The flat continuous line in sound is
an artificial construction. Like the flat line in space,
it is rarely found in nature. (The continuous stridulation
of certain insects like cicadas is an exception.) (8) |
Thus the sculpture imitates, as Hillman might say, the process
rather than the form of nature, producing sounds with discreet
bodies. The sound source is decidedly artificial- Tobin bronze-
but the manner of their production bears the relationship to Nature
that we want to experience through the work. Furthermore, the
bronze rods themselves exhibit a nice, irregular patina, emphasizing
the elemental rawness of the piece, a rawness which enriches the
modernist uniformity of the work. By placing the two series of
rods in an "L" pattern, Bertoia is not merely siting
the sculpture to be in conformity with the city grid, but also
siting it in an advantageous manner to pick up the wind from whatever
direction it might come. There might also be a pun at work, the
"L" layout of the rods punning on the Chicago "el"
trains constantly shuttling though the downtown streets.
It is worth mentioning that in one
of his earliest sound sculptures, Bertoia created a fountain piece
which was made up of rods of greatly varying lengths, and thus
it was modeled somewhat on the idea of the wind chime, tuned usually
to a Western diatonic, or quite often, the Chinese pentatonic,
scale. Interestingly, Bertoia's later pieces abandon this approach,
and what we find are sculptures with rods all of the same length.
Thus certain aspirations to what might be called "the musical"
are abandoned. The sounds produced by these later sculptures are
instead subtle, rhythmic variations of the same pitch and timbre,
analogous to the sounds of the rustling leaves which shade Offering
to the Wind. As noted earlier, there are two heights to the
series of rods, corresponding roughly to the harmonic ratio 5:4,
or a major third, an "imperfect" interval. The intention
here seems not so much concerned with musical theory as with creating
a layer of difference and variety to the tones produced.

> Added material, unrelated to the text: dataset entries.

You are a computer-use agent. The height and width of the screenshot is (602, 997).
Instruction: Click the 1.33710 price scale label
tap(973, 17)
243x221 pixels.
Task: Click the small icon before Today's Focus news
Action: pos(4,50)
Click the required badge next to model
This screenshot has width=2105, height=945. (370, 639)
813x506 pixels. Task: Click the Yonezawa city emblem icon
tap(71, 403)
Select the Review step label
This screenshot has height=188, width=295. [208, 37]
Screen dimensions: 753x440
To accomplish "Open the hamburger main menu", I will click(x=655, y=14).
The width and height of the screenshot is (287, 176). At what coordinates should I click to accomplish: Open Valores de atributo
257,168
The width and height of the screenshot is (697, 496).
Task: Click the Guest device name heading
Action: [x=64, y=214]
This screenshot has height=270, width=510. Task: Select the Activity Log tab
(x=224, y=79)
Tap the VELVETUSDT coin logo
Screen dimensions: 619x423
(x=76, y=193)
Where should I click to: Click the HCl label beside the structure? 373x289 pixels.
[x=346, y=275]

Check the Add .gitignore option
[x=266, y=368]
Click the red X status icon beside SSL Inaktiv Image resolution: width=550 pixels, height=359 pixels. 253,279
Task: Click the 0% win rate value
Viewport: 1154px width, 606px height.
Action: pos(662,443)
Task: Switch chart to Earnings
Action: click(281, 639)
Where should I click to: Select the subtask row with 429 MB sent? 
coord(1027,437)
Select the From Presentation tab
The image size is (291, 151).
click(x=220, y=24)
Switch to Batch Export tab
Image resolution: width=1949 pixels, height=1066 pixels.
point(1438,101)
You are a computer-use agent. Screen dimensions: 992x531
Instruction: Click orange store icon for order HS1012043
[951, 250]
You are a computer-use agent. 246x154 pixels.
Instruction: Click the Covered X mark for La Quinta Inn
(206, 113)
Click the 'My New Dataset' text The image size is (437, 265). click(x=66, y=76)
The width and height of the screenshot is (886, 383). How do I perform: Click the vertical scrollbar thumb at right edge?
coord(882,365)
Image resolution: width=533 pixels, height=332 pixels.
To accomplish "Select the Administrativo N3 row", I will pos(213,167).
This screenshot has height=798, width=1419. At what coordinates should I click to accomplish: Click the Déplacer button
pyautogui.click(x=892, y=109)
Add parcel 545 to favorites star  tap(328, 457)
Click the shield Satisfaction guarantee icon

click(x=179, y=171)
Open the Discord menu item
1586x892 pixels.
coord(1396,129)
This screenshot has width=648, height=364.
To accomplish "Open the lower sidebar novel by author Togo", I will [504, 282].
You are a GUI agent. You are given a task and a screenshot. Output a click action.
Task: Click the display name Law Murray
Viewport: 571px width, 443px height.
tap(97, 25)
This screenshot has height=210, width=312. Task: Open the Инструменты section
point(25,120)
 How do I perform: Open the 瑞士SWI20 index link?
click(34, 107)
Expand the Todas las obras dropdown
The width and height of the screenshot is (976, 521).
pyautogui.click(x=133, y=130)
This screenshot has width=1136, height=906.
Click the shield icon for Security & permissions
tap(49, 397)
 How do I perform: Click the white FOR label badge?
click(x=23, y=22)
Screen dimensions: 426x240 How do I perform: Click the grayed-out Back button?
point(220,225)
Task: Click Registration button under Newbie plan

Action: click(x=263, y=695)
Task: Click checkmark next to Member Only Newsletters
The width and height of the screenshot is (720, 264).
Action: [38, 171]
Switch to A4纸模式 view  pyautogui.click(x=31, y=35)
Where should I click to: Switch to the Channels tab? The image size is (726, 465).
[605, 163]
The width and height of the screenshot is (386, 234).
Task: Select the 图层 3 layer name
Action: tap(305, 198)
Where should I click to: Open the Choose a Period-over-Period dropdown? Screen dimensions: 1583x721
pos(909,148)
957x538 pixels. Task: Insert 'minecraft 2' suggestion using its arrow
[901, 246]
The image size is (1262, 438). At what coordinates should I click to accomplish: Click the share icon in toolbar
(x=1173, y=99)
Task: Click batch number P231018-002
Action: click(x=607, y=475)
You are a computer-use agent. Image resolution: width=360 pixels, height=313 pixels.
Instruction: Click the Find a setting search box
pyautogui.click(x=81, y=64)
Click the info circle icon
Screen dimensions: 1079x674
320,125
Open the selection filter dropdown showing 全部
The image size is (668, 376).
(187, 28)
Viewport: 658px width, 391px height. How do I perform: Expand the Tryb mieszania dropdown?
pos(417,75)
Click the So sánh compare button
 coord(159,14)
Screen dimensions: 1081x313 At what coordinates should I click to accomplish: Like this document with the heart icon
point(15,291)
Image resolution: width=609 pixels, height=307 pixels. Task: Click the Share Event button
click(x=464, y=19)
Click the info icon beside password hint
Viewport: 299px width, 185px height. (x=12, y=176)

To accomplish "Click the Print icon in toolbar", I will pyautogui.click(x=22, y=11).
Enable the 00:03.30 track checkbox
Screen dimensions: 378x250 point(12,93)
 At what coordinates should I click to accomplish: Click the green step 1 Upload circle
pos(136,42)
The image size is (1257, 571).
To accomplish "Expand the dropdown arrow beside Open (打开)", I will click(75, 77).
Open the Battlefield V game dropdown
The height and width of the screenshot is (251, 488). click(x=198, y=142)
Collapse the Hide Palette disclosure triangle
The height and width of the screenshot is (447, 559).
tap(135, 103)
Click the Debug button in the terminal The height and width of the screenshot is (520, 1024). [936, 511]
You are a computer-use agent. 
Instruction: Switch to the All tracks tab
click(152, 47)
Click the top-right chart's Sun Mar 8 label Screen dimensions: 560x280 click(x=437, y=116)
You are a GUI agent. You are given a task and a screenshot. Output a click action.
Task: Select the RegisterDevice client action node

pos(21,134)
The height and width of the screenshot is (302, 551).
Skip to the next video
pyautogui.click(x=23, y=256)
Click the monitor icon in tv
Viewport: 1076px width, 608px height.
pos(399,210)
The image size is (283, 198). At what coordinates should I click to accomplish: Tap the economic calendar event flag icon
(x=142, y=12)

Offering to the Wind reminds us of the wind, the wind
intensified and channeled by the rows of skyscrapers, to be sure,
but also the wind that comes off the lake, the wind that fills
up the sails and makes the parade of white triangles on the lake's
plane of gauzy blue, and the wind that is the aerial counterpart
and negative space of the prairie which has been paved over and
hidden by the city- it generates the wind as acoustic image.
The metal rods are not a wall blocking out the city but rather
a comby screen filtering the city into discreet bands, reminding
us not just of reeds and trees but also of the unseen torquing
of the tall buildings, wind friction and tension. In The Poetics
of Space, Gaston Bachelard uses decidedly acoustic metaphors
to describe the status of the poetic image:
Very often, then, it is the opposite
of causality, that is, in reverberation...that I think
we find the real measure of the poetic image. In this
reverberation, the poetic image will have a sonority of
being. (9)
The resonances are dispersed on the different
planes of our life, while the repercussions invite us
to give greater depth to our own existence. (10) |
Offering to the Wind is such a reverberant image. It
reverses a certain urban deafness, returning the possibility of
silences between sounds, producing a quietude in the midst of
the city roar. It turns the ears inside out, from ears that repress
background noise to ears that tune in and focus, ears that can
attain a certain harmony with the thoughts occurring between them.